### PASSAGE FOR REVIEW
※ ※ ※
Mission Hospice and COVID-19
Across the globe, COVID-19 has disrupted lives and challenged us to adapt to difficult circumstances. While so much has changed, one thing that’s remained constant is our commitment to providing compassion, care, and kindness. Mission Hospice continues to support patients and families in the San Mateo and Santa Clara County area with exceptional end-of-life care, grief support, and education. We have been serving this community since 1979, and we are here for you.
The health of our patients, staff, volunteers, and community members is our priority, and we are monitoring and following the recommendations of the San Mateo County Health Department, California Department of Public Health, and Centers for Disease Control and Prevention.
We are continuing to provide patient care in patients homes, facilities, and our hospice house, with all necessary precautions. As always, we have an RN available by phone 24/7. We are accepting new patients across all of our programs. If you or someone you know may be considering hospice, please call us at 650.554.1000 and ask to speak with our Clinical Outreach team.
Our teams are going above and beyond to provide care – through the pandemic, and even through wildfires and power outages. Read the story of one team here.
- Your nurse case manager should be checking in with you regularly to assess your needs. If you have any questions or concerns, please call us at 650.554.1000.
- To minimize the spread of COVID-19 and to protect the health of our patients, our staff, and our community, we are currently conducting many patient visits by phone and video. Of course, patient care necessitates an in-person visit, we will be there.
※ ※ ※
### DATASET EXTRACT
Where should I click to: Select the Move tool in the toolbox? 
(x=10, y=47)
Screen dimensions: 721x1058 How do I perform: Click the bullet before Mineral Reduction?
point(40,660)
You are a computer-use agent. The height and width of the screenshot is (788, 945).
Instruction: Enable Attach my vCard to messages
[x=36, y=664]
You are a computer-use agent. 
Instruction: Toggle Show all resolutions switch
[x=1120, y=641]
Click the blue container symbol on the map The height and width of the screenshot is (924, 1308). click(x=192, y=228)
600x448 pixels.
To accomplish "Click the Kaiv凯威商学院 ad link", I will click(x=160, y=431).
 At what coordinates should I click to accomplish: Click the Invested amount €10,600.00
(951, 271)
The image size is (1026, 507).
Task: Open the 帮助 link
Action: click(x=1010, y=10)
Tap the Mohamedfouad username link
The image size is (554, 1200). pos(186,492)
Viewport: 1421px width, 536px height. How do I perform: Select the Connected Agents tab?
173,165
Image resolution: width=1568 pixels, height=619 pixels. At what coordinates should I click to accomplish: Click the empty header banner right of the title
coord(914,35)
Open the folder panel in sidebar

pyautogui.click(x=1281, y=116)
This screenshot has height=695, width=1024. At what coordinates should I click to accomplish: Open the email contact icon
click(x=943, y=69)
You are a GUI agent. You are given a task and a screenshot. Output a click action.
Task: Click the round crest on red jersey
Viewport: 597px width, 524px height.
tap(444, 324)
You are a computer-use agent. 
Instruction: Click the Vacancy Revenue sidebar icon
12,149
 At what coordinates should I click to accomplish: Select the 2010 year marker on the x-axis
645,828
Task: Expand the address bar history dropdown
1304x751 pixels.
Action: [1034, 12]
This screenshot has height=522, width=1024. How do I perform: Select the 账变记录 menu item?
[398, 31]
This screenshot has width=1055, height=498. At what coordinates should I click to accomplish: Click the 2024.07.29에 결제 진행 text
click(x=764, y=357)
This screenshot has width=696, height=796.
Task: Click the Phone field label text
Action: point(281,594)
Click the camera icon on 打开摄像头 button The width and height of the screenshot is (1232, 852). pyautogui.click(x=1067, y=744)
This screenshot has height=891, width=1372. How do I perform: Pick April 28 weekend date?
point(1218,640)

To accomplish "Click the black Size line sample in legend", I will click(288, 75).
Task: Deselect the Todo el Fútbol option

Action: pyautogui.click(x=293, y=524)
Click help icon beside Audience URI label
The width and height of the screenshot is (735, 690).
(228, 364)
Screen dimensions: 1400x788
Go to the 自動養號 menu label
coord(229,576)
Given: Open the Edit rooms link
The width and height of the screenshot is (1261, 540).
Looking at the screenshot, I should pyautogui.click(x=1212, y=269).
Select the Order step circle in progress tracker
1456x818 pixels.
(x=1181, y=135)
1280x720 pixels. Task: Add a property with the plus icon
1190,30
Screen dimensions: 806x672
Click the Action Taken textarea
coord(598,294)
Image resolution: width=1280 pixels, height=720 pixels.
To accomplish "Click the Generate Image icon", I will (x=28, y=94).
※ ※ ※
### WORK INSTRUCTIONS
1 – According to the Mission Hospice COVID-19 page, since what year has Mission Hospice served its community?
2 – From the Mission Hospice COVID-19 page, copy out the passage starting with "We are continuing" and going on through "us at 650.554.1000.".

### YOUR WRITTEN ANSWERS
1 – Since 1979.

2 –
We are continuing to provide patient care in patients homes, facilities, and our hospice house, with all necessary precautions. As always, we have an RN available by phone 24/7. We are accepting new patients across all of our programs. If you or someone you know may be considering hospice, please call us at 650.554.1000 and ask to speak with our Clinical Outreach team.
Our teams are going above and beyond to provide care – through the pandemic, and even through wildfires and power outages. Read the story of one team here.
- Your nurse case manager should be checking in with you regularly to assess your needs. If you have any questions or concerns, please call us at 650.554.1000.